There is a song from “The Scarlet Pimpernel” musical that might be appropriate to throw in right about now. I’d sing it for you, but seeing as how there is a screen between us . . .

Anyway, Marguerite sings:
Come and wake me!
Come be the love I can hold now.
Storybook love leaves me cold now.
Show me the way to stop dreaming.
There is only one perfect storybook ending,
That is the end of pretending.
That is the moment I say, love me now!

What Marguerite is saying is that she wants something real. That the only one perfect storybook ending is the one that is her own, that is real. And then, she starts singing in French, which pretty much makes everything extra true.

So, here I am, sitting in my jammies, my feet too cold because they’re next to the vent, the dishwasher running but the sink is still full of dishes. In about an hour, one of my boys is going to sneak into my bed and somehow end up with his feet digging into my back. I can pretty much guarantee my kids will argue tomorrow and they will try their darnedest to reel me into it. The weeds I pulled this morning have already started growing back. And I will most likely drop something, like a can of green beans, on my toe. I do that.

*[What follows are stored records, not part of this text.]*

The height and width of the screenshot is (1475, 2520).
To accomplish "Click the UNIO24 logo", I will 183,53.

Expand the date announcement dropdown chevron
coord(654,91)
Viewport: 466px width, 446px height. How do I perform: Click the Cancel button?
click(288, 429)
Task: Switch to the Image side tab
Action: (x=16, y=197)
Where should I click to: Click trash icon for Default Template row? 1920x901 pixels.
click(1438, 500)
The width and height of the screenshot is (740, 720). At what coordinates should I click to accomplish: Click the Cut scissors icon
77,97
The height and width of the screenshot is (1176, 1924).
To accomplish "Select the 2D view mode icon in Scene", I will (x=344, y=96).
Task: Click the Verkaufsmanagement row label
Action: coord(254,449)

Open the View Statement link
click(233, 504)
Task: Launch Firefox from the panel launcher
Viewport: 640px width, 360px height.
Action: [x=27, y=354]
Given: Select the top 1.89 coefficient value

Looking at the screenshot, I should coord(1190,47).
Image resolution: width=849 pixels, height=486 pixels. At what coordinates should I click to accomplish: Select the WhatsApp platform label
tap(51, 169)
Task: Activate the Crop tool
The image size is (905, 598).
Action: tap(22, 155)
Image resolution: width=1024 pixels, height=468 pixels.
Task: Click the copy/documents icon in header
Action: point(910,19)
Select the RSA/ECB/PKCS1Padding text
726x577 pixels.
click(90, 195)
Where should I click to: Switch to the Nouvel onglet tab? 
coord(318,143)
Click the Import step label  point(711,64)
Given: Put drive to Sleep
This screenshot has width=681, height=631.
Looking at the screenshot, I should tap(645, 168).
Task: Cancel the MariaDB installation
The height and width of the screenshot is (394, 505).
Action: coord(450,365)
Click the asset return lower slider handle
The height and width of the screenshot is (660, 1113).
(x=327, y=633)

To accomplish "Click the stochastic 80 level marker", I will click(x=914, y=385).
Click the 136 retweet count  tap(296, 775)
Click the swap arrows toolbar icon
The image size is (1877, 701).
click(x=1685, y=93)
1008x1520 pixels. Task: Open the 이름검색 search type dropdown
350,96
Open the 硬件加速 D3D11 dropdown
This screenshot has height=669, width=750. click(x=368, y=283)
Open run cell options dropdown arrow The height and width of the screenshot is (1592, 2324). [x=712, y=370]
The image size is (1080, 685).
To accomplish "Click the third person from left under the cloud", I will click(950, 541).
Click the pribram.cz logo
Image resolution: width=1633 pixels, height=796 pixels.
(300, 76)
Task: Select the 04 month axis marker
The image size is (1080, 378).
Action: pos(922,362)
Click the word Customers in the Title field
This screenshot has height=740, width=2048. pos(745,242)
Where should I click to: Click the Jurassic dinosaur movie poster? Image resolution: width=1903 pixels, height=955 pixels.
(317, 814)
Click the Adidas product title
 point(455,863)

But, I will also laugh. A lot. My husband will kiss me and tell me he loves me. I will read my kids a story, and make myself sit through an episode of Power Rangers (though I will beg for Word Girl, but I will probably lose) because it means so much to them when I just sit with them. My youngest will pretend he can’t walk in the morning and say, “Will you hold me?” and have me carry him down to breakfast. I’ll kiss his soft cheek, warm from sleeping on my pillow he stole, and love it. My oldest will tease me for being shorter than he is, and I’ll pretend to be “mad”, though I love that, too. I’ll catch my boys reading, and clap when they show me the song they made up on the piano. I’ll put a Band-Aid on one little boy’s finger and cheer on another at football try-outs.

I’ll go to bed and try not to think about all the things I didn’t get done, or the things I should have said and shouldn’t have said. And then, I’ll be asleep, and I’ll wish for the thousandth time that I could be just awake enough to feel sleep.

I’m choosing my real-life, sticky, dirty, fun, sweaty, backbreaking, heartbreaking, nail-biting, joyful, busy, dream-come-true fairy tale every single day. And that is what makes it magical.

And by the way, having our Happily Ever After doesn’t come at the end of our story. It doesn’t come when we die and we’ve done all our living. It comes when we know what we’re living for.